● Exercise instructions
Exactly the lines from the top of the records below through the one containing "The height and width of the screenshot is (391, 696)." must be set down, with no line added or dropped.

(Saved entries)
+ + + + +

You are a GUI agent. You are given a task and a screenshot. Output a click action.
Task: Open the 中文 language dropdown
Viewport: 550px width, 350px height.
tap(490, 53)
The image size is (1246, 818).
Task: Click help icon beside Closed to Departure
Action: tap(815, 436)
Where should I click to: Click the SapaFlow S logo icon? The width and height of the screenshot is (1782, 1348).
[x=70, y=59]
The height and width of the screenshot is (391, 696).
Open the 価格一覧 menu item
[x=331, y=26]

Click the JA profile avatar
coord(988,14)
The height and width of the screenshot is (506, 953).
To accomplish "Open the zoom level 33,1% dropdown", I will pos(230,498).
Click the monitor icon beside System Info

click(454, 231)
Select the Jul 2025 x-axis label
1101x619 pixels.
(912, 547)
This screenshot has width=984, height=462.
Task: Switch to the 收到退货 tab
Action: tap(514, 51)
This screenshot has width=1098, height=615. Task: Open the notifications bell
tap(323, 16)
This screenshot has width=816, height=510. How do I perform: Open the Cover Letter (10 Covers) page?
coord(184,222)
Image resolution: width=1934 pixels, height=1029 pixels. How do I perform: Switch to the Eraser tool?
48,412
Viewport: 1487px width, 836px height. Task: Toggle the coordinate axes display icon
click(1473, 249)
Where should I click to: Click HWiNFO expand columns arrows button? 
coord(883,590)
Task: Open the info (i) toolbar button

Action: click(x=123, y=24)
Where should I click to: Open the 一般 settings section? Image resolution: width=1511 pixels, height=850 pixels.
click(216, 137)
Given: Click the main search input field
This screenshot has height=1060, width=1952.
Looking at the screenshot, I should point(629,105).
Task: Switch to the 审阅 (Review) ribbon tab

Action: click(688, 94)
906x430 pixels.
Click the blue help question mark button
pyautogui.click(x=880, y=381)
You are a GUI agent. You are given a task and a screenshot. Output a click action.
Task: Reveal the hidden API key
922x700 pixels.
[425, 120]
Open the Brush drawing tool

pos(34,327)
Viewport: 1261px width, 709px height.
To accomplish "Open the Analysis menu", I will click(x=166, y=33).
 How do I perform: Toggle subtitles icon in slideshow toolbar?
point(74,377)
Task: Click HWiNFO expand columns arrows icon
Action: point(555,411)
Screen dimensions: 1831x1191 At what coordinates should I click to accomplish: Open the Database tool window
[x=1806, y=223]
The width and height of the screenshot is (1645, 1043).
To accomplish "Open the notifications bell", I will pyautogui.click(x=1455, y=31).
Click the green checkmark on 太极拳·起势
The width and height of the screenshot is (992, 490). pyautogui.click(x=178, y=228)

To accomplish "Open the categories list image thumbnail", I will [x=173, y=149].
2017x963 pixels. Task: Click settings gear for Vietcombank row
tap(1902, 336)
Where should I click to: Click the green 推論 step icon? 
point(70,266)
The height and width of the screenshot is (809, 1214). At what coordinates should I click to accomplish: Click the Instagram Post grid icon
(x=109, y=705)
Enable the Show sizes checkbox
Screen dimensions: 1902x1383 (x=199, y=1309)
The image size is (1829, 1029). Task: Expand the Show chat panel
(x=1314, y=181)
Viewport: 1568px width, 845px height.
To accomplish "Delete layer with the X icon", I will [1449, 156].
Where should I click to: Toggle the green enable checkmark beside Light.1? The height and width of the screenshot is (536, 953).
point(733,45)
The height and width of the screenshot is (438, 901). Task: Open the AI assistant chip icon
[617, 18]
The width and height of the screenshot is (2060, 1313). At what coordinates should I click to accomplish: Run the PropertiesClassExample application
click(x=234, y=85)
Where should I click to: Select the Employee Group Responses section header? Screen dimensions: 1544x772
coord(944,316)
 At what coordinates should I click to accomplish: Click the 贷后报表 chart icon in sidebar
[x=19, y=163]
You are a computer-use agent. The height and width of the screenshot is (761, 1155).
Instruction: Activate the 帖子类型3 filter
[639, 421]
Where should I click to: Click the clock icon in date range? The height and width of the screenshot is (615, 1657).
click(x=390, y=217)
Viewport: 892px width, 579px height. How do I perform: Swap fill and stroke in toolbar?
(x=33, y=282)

+ + + + +

● Exercise answer
You are a GUI agent. You are given a task and a screenshot. Output a click action.
Task: Open the 中文 language dropdown
Viewport: 550px width, 350px height.
tap(490, 53)
The image size is (1246, 818).
Task: Click help icon beside Closed to Departure
Action: tap(815, 436)
Where should I click to: Click the SapaFlow S logo icon? The width and height of the screenshot is (1782, 1348).
[x=70, y=59]
The height and width of the screenshot is (391, 696).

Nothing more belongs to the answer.